Rising in the morning straight up on my feet even though sleep still calls me and wants me back. A lot of days lately have been this way when the alarm sounds I would just like to turn it off permanently. I’d like to run through a meadow naked and splash in a warm lake on a hot summers day.
At least that’s what I think I’d like to do. The cold hard reality is slightly different. First of all the weather has turned slightly chilly and being naked in a meadow would only be fun for a while until it would be time to eat and sleep. What I would really like to do is finally move in with Ba(r)be and begin our life together.
The commute and the isolation and the work itself is finally getting to me. There are structural issues that are beyond my powers to fix and thus I am just floating by counting down to significant dates when significant events are to occur. Dates like Ba(r)be coming over here for a visit and us going on holidays together. These events are naturally falling into place as we together formulate our lives around each other.
Ba(r)be has moved out of the olde flat. It was a bit of an emotional parting as so much of her life came together inside of it. I too have felt something of an emotional ping as I spent many many years there myself before she moved in there. She replaced me on the lease kind of like passing a baton along a relay race. It’ll always be the place where we bonded after all these years searching for each other.
Sometimes the thing that you’re looking for is right there under your nose you just have to open your eyes and see it.
There was an article that I read yesterday that on the surface I completely agreed with but underneath it troubled me. It made me think about my own behaviors throughout the years all the way up to this present time. Have I been bored too long? Are my habitual behaviors engrained due to the consumerist drive that has been hoisted upon me unwittingly? Is there any satisfaction in it?
Our society operates in a much different way than it used to. People are bored because they don’t have to fight for survival like they used to. This is possible because of our 24/7 operation. It allowed us to be much more productive. It would be nice if we didn’t have to work in dreary jobs or if there was something better to do than endlessly scrolling through a social media feed. As this is all still in its infancy there is a lot of evolution still left to go. What this social media is will change and evolve into something more as time progresses.
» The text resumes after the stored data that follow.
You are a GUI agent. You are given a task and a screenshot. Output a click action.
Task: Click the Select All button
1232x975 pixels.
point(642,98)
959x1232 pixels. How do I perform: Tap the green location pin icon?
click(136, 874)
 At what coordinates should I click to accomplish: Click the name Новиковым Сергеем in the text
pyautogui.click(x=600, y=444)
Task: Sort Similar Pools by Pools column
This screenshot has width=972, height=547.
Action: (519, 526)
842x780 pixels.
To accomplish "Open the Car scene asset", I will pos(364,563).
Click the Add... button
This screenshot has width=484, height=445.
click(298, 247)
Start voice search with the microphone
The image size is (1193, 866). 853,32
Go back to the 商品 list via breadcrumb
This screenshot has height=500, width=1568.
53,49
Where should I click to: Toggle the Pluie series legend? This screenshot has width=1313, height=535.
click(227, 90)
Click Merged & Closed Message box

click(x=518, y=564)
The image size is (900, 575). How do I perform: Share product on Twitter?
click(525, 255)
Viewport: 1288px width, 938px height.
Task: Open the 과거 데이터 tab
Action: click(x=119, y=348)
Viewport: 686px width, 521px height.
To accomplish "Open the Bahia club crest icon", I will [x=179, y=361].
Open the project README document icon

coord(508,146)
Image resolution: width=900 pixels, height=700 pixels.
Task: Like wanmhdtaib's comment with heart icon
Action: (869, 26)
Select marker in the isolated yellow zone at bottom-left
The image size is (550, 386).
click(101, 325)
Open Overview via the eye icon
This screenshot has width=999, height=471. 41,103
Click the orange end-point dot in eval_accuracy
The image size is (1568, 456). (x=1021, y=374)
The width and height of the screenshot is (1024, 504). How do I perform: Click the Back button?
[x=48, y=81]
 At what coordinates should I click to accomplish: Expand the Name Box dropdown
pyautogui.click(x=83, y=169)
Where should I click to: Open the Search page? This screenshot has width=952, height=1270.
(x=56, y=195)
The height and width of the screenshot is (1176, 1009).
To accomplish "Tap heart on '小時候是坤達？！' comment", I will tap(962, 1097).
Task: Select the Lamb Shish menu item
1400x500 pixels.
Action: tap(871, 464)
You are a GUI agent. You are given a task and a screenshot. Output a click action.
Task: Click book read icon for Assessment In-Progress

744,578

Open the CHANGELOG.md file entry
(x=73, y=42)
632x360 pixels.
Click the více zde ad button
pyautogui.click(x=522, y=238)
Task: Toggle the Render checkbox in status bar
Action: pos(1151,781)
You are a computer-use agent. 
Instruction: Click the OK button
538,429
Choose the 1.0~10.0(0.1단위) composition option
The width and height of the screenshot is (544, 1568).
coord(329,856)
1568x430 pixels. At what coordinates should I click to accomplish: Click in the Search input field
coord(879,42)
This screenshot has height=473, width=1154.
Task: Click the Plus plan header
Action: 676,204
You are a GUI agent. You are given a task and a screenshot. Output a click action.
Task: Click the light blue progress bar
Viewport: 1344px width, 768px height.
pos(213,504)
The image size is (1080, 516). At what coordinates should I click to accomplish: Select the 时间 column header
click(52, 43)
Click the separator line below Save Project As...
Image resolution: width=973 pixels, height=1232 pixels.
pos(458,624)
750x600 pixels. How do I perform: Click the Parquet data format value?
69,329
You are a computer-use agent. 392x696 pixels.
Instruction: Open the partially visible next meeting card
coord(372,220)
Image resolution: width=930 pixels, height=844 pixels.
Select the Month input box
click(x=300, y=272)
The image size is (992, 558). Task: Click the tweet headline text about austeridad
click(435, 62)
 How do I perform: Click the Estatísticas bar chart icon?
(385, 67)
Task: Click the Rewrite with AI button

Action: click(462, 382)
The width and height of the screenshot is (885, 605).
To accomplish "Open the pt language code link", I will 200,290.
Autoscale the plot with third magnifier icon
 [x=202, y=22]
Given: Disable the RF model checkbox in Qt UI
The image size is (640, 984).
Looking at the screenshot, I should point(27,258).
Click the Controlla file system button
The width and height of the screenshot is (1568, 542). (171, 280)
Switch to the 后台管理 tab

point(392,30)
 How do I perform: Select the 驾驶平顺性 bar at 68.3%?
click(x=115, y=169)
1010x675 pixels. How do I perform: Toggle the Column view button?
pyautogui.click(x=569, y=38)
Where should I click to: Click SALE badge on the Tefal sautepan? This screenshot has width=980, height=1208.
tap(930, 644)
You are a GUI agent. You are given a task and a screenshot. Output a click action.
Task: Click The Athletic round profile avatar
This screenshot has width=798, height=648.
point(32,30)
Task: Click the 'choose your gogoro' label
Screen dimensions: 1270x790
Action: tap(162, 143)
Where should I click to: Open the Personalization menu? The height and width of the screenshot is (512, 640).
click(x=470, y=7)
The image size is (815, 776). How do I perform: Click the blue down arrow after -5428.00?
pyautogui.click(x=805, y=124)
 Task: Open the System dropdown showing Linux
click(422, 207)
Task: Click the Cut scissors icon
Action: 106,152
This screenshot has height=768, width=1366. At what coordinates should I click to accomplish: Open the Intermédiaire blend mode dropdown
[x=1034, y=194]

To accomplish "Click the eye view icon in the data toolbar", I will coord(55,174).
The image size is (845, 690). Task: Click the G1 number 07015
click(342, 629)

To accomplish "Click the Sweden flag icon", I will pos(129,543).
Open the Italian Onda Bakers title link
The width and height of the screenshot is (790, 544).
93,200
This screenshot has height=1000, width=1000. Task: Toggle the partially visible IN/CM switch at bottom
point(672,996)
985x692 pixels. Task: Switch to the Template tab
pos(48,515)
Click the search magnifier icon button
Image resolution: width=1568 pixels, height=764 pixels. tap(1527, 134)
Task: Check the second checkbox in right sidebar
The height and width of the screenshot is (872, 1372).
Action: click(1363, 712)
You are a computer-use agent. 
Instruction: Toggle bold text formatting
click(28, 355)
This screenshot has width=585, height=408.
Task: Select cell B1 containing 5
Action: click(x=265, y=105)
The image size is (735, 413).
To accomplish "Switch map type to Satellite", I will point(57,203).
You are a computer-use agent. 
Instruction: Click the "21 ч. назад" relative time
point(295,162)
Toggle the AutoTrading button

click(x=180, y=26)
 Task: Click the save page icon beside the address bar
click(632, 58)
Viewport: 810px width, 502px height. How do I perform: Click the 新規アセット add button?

Video and moving pictures are what the advertisers want. It’s because it takes time to view what is happening. It takes your attention for a while. It prevents you from focusing on other tasks. Those commercial breaks. That flashing button.
That distraction takes your focus away from what’s on your mind. Maybe they are difficult thoughts. Maybe it’s good to not think about them for a while.
The article made me think about the last few months in light of what it said. Have I been distracted and used technology to distance myself from my perdicament? In many ways the firm answer would have to be no. Although the phone is held in my hands for many hours of the day it has a purpose. The vast majority of these words have been written through it. So much of what I read has been shown in it. This consumer product has become integrated into my life quite deeply.
Lately I’ve been thinking about the digital as I manually remove various squares and rectangles of images. These I see becoming integrated into some giant collage and each image inserted into a place based on its color and degree of lightness. It is not a new idea and not generally easy to do manually but it keeps me occupied and it gives me a sense of purpose. It helps to clear my mind instead of becoming absorbed into some other frivolous activity. By clearing the mind what has to be done by me becomes clearer.
So each day as I wait to start my shift in this caff and watch the goings on typing I think about this time. This time that was a bit more focused in the beginning but now has become slightly diluted by anticipation of Ba(r)be’s arrival and our travels. In these quieter moments half asleep and half awake and kind of surreal in the sense of the repetitive nature of a work week I ponder and express.
What I’ve come to realize is that all these travels and wondering a have done wonders for me. Even though I live a meager existence as I try to contain myself to minimal consumption I’ve grown a lot. We never stop growing and learning. There is no line somewhere in time along the life path that has a sign saying you have now matured and there is nothing more to learn. Life seems to begin every day when waking. It builds on the previous day’s accomplishments and failures and continues on.
Some of my limited idle time has been spent on tracking my diet and that has shown a change in my physique. There was a memory I shared from six years ago on fb and I look at myself then standing in from of the arc de triomphe as a much larger man. I’m three quarters of that man now but more mature and in a better place mentally. It was good to do what I did back then as it ignited the adventurer that was losing himself in the daily drudgery that modern society requires.
As I said earlier modern society needs us to adapt to the structure that has formed but we also need to bend it to our will as well. As recent history shows relying on the political and ruling class to make wise decisions on our behalf isn’t wise. As individuals we have to make our own route to our destinations whatever they may be. However if we all abandon society there won’t be any society left. Our goal should be to live in a civil and just society where we both have an opportunity to contribute and take what’s needed for our lives. There is enough to go around.